*** Begin section ***
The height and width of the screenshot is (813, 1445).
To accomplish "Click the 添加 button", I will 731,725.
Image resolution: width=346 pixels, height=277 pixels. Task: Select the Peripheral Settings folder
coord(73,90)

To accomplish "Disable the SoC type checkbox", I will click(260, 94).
*** End section ***
*** Begin section ***
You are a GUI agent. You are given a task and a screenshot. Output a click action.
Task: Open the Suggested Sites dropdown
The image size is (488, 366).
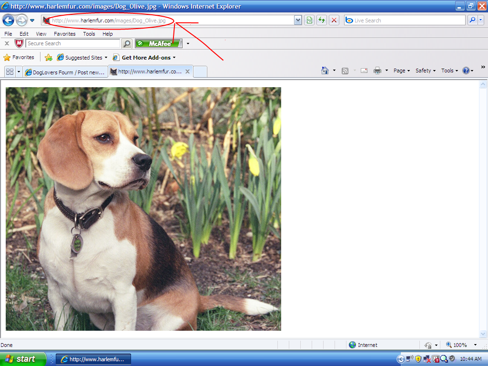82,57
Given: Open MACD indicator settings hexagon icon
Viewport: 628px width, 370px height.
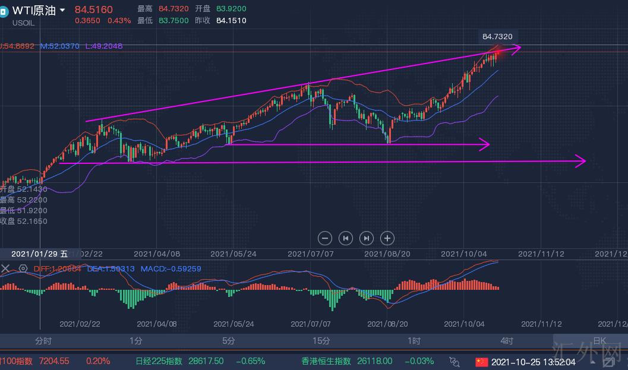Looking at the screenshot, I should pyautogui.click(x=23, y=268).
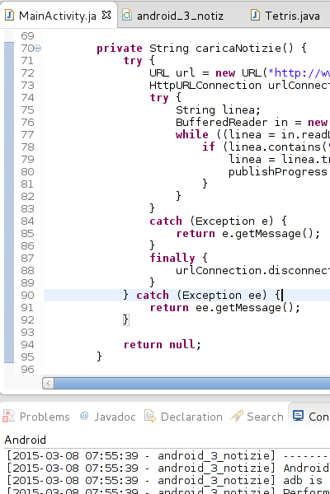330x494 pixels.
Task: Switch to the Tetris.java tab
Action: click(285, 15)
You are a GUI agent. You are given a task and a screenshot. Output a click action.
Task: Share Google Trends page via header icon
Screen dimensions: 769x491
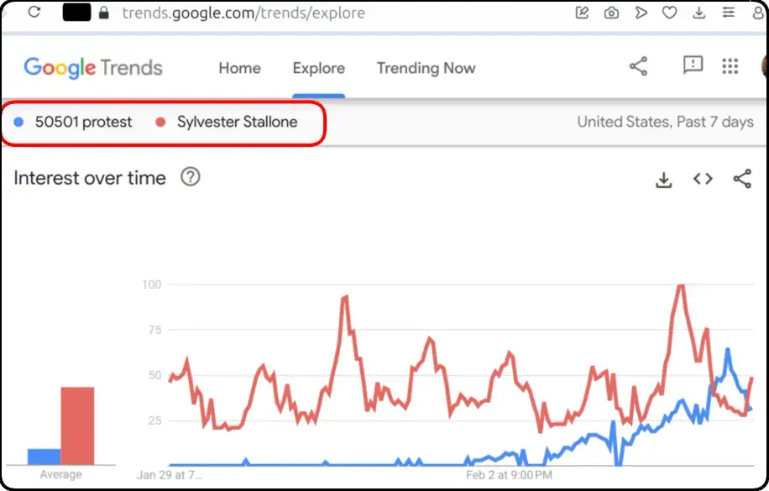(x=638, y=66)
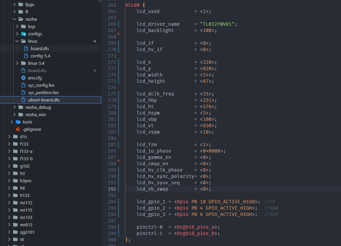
*** End section ***
*** Begin section ***
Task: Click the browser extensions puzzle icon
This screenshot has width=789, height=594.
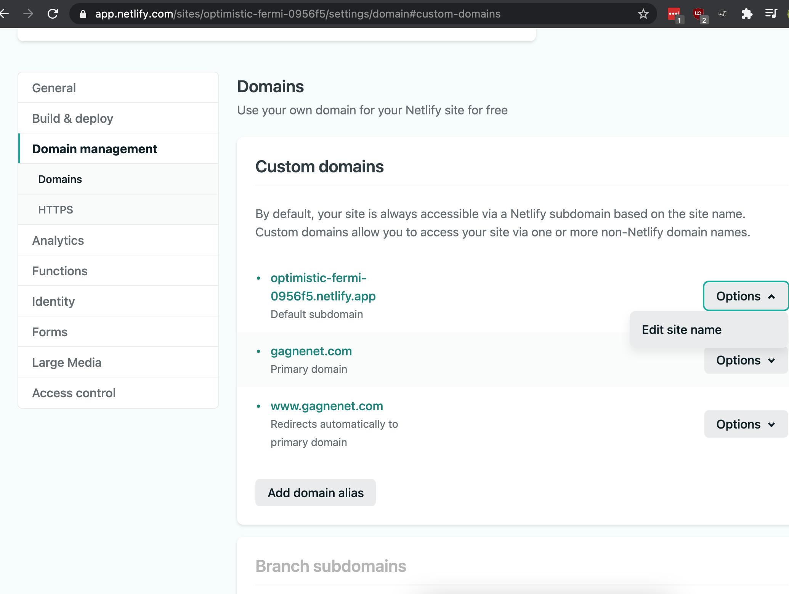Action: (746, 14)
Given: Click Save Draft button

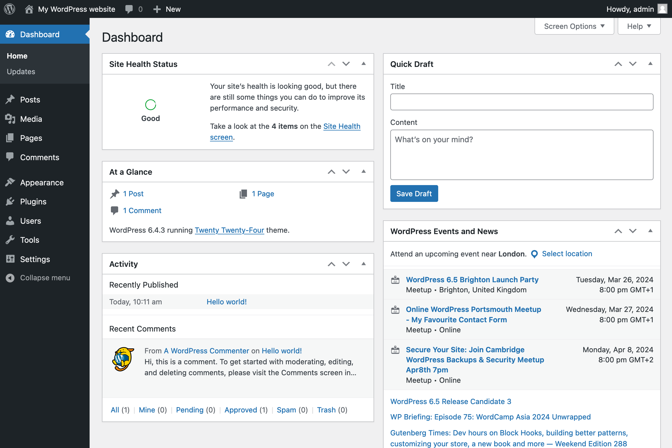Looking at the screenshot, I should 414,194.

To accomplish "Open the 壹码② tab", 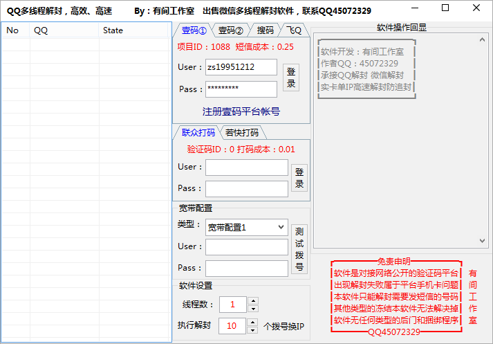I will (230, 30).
*** End section ***
*Assignment*.
Reading through the preceding records, tally each line that holds the word "icon" and give the tally by itself.

*The completed task*.
3